■ **What needs to be done**: Without pictures, repeat the lines of the entries from the one containing "The height and" through the last, both ends included, and nothing else.

■ **Data shown**:

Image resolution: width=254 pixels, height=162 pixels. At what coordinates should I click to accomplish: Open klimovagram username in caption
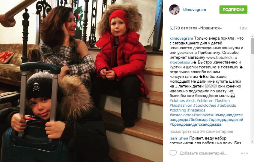(x=181, y=38)
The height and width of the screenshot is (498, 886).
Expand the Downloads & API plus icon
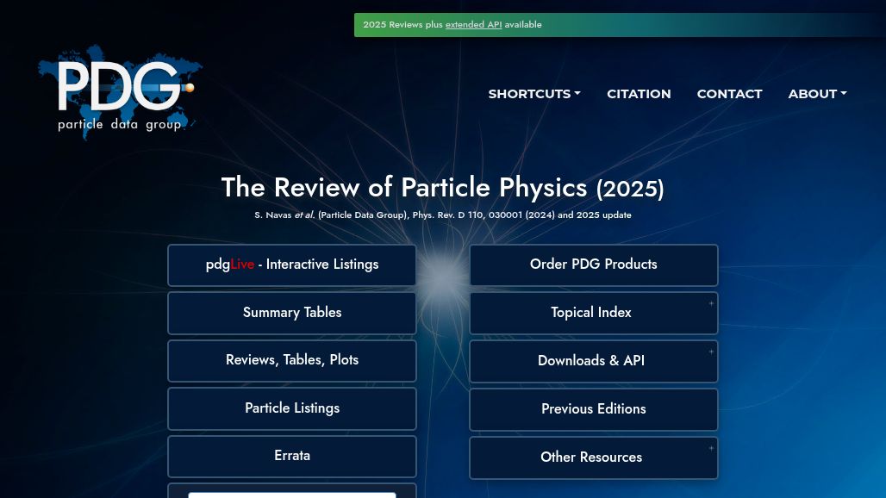pyautogui.click(x=711, y=352)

■ **Result**:
The height and width of the screenshot is (498, 886).
Expand the Downloads & API plus icon
pyautogui.click(x=711, y=352)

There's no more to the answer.